(Source records)
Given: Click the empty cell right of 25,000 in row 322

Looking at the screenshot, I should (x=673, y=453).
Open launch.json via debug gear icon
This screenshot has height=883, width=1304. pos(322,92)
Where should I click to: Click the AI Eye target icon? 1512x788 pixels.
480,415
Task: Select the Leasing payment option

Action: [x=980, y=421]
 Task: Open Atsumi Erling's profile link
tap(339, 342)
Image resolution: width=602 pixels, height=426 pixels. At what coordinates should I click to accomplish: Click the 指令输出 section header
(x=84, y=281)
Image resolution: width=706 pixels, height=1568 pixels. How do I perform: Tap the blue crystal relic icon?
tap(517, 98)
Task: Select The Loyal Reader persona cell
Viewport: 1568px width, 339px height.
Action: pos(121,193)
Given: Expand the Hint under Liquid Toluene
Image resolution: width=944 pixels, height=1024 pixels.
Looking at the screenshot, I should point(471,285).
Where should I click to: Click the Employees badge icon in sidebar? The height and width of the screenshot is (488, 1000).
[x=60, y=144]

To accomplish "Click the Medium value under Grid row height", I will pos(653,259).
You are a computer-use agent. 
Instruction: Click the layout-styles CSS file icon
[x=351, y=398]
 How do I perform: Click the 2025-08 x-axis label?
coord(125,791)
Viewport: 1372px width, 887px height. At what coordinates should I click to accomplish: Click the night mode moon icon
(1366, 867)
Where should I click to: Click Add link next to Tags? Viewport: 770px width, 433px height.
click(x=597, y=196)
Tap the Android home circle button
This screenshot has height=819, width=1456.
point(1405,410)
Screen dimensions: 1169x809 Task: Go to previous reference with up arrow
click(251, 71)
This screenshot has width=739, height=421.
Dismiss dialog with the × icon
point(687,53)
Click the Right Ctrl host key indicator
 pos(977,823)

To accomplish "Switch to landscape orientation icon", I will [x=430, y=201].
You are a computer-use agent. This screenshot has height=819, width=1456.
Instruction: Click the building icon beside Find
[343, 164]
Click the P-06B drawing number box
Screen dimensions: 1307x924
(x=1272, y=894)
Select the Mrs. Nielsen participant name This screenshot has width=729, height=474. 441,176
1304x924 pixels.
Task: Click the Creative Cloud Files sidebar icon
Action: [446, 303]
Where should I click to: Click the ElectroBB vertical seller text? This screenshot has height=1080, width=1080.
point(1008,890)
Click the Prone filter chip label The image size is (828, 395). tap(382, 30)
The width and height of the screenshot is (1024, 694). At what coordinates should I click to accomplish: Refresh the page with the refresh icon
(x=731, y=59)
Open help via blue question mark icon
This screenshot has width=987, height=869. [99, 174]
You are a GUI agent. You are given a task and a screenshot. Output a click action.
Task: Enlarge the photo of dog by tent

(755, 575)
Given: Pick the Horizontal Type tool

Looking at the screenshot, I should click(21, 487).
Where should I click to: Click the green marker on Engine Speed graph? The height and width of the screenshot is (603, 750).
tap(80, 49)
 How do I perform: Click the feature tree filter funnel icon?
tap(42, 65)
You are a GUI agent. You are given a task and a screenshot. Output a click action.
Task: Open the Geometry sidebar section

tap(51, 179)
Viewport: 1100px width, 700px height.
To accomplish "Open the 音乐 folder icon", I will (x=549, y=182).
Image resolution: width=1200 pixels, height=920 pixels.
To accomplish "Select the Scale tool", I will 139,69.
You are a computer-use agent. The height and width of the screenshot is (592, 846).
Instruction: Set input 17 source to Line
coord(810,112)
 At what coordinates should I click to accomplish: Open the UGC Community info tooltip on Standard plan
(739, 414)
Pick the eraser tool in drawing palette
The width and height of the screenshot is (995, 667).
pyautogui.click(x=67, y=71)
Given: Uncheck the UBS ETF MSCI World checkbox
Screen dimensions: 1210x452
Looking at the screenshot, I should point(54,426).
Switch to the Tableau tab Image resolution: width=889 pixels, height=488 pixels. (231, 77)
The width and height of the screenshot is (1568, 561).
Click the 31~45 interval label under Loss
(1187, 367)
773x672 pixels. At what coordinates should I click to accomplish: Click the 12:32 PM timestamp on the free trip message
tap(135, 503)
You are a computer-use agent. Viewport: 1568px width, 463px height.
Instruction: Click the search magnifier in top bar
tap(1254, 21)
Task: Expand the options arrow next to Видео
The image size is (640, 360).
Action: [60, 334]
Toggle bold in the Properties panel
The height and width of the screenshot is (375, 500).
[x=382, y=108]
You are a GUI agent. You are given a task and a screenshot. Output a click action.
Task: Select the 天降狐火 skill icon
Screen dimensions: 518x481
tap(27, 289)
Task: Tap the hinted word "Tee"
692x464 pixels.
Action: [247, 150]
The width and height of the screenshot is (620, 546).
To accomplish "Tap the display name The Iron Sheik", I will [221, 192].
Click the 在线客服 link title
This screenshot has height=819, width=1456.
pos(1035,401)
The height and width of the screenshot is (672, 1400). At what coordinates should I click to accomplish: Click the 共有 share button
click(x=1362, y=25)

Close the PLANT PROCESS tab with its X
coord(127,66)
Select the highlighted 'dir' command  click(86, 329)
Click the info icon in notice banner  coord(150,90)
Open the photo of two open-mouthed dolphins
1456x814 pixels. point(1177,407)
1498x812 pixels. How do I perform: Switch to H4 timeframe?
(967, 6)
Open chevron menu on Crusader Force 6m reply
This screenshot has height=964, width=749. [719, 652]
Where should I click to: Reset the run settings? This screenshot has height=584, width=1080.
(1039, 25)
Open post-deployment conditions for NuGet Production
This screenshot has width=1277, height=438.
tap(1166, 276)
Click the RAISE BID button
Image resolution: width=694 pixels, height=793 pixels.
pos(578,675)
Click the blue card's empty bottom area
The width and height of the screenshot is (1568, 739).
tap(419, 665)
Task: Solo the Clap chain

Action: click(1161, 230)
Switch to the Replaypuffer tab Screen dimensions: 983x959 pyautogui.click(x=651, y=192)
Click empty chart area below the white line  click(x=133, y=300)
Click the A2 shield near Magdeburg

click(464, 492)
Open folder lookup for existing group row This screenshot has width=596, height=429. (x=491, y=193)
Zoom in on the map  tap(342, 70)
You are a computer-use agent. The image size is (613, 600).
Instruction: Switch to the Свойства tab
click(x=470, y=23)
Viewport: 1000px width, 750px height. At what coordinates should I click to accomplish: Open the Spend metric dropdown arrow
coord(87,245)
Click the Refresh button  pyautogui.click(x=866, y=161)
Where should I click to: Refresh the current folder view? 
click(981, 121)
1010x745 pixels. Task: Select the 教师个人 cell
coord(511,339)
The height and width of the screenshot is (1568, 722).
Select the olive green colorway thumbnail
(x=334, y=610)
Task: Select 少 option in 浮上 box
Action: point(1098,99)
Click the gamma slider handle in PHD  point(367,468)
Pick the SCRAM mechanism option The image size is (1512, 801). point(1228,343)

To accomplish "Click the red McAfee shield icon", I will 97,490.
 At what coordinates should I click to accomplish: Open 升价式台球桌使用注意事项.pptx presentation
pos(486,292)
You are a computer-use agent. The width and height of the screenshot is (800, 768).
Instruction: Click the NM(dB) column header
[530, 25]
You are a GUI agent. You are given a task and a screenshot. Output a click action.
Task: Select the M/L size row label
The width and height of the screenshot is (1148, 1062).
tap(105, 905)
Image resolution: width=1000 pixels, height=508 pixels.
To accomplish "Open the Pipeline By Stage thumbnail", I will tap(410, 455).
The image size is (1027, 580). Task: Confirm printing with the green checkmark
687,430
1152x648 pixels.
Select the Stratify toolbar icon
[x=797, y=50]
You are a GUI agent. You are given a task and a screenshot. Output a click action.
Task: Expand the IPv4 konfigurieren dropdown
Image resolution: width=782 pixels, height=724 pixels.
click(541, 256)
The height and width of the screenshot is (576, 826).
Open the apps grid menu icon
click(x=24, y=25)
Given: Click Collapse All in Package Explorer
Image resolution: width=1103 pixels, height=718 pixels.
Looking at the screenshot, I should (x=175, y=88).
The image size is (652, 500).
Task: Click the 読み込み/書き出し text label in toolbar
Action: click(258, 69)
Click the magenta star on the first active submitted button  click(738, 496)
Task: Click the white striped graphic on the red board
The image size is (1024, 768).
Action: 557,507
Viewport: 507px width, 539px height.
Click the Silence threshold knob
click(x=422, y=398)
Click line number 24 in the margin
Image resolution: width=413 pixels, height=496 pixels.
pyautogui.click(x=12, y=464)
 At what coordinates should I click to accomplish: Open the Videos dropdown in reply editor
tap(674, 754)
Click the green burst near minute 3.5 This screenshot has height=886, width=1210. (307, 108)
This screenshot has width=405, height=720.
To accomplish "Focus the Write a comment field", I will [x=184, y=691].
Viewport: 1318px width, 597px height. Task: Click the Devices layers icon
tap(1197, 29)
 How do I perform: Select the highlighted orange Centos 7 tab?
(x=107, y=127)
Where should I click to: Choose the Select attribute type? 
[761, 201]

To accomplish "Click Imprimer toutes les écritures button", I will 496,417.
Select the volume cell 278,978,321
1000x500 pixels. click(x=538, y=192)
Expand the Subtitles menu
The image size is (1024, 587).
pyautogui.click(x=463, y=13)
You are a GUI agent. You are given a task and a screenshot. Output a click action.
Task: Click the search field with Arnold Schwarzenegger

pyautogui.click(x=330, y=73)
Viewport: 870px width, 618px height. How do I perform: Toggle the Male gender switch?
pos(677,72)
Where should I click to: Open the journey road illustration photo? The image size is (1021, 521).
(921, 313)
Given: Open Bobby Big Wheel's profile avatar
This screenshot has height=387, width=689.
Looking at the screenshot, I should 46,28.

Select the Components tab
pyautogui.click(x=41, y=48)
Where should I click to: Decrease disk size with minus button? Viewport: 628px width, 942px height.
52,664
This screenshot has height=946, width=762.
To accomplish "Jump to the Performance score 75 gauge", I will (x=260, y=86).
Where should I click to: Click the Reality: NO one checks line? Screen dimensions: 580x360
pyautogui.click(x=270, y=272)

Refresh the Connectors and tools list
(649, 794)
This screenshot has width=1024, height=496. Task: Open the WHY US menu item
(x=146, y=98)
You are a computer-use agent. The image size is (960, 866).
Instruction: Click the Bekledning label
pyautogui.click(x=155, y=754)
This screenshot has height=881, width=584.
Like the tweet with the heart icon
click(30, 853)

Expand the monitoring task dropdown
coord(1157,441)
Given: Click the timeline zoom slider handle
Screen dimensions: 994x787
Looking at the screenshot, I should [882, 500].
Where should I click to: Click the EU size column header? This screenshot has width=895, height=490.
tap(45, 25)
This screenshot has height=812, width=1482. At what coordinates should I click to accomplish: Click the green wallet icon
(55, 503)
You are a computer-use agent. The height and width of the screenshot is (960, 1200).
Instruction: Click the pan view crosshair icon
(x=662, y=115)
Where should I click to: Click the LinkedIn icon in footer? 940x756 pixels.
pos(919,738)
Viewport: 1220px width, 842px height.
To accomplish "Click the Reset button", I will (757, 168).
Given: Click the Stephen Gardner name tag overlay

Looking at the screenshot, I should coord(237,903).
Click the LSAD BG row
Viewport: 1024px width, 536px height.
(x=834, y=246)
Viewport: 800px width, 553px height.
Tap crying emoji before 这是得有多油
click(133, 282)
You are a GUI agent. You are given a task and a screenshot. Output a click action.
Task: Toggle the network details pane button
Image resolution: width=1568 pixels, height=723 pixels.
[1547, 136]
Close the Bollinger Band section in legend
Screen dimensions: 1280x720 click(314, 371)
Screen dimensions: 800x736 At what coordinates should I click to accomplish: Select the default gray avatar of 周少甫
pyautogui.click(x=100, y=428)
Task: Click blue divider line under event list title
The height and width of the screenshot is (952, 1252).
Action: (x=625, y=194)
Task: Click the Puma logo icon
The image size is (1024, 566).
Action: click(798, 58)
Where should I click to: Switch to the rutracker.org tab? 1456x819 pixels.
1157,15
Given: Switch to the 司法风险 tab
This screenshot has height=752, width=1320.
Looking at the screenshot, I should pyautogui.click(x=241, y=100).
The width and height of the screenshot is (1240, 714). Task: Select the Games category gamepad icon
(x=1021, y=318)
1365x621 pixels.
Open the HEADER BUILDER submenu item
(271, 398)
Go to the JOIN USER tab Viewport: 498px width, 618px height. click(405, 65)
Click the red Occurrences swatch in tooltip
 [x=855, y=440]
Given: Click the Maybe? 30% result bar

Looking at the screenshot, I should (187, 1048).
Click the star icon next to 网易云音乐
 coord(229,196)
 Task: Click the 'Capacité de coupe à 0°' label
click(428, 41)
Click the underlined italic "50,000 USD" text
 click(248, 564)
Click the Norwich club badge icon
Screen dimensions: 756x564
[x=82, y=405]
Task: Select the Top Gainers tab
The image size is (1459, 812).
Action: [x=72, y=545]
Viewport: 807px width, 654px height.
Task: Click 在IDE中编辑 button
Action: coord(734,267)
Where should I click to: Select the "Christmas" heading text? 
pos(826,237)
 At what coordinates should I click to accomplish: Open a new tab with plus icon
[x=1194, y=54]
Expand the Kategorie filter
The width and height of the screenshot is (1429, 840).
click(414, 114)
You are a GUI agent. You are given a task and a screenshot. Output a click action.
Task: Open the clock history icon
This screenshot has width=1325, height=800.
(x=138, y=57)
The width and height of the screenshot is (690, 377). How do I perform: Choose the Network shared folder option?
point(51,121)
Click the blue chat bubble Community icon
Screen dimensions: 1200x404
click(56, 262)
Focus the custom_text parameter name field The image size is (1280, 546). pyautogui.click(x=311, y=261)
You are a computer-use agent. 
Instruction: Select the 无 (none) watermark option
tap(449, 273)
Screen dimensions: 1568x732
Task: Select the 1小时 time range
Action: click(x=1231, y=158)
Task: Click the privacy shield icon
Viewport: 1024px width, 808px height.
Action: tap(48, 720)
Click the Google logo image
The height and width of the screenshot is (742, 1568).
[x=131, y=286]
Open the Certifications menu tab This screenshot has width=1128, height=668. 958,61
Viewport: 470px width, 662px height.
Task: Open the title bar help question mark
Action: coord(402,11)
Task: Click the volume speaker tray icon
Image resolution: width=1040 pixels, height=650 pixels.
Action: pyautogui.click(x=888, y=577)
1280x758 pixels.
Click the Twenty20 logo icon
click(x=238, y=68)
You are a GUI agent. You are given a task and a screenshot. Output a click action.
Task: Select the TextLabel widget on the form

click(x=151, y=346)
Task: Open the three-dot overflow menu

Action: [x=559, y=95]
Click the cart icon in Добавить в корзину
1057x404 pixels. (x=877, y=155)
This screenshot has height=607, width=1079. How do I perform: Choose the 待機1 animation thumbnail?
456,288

**Requirement:**
What are the lines, exactly as written above, from the line with "Given: Pick the Horizontal Type tool" to the line with "The width and height of the screenshot is (1568, 561).", both included? Output only those.

**Output below:**
Given: Pick the Horizontal Type tool

Looking at the screenshot, I should click(21, 487).
Where should I click to: Click the green marker on Engine Speed graph? The height and width of the screenshot is (603, 750).
tap(80, 49)
 How do I perform: Click the feature tree filter funnel icon?
tap(42, 65)
You are a GUI agent. You are given a task and a screenshot. Output a click action.
Task: Open the Geometry sidebar section

tap(51, 179)
Viewport: 1100px width, 700px height.
To accomplish "Open the 音乐 folder icon", I will (x=549, y=182).
Image resolution: width=1200 pixels, height=920 pixels.
To accomplish "Select the Scale tool", I will 139,69.
You are a computer-use agent. The height and width of the screenshot is (592, 846).
Instruction: Set input 17 source to Line
coord(810,112)
 At what coordinates should I click to accomplish: Open the UGC Community info tooltip on Standard plan
(739, 414)
Pick the eraser tool in drawing palette
The width and height of the screenshot is (995, 667).
pyautogui.click(x=67, y=71)
Given: Uncheck the UBS ETF MSCI World checkbox
Screen dimensions: 1210x452
Looking at the screenshot, I should point(54,426).
Switch to the Tableau tab Image resolution: width=889 pixels, height=488 pixels. (231, 77)
The width and height of the screenshot is (1568, 561).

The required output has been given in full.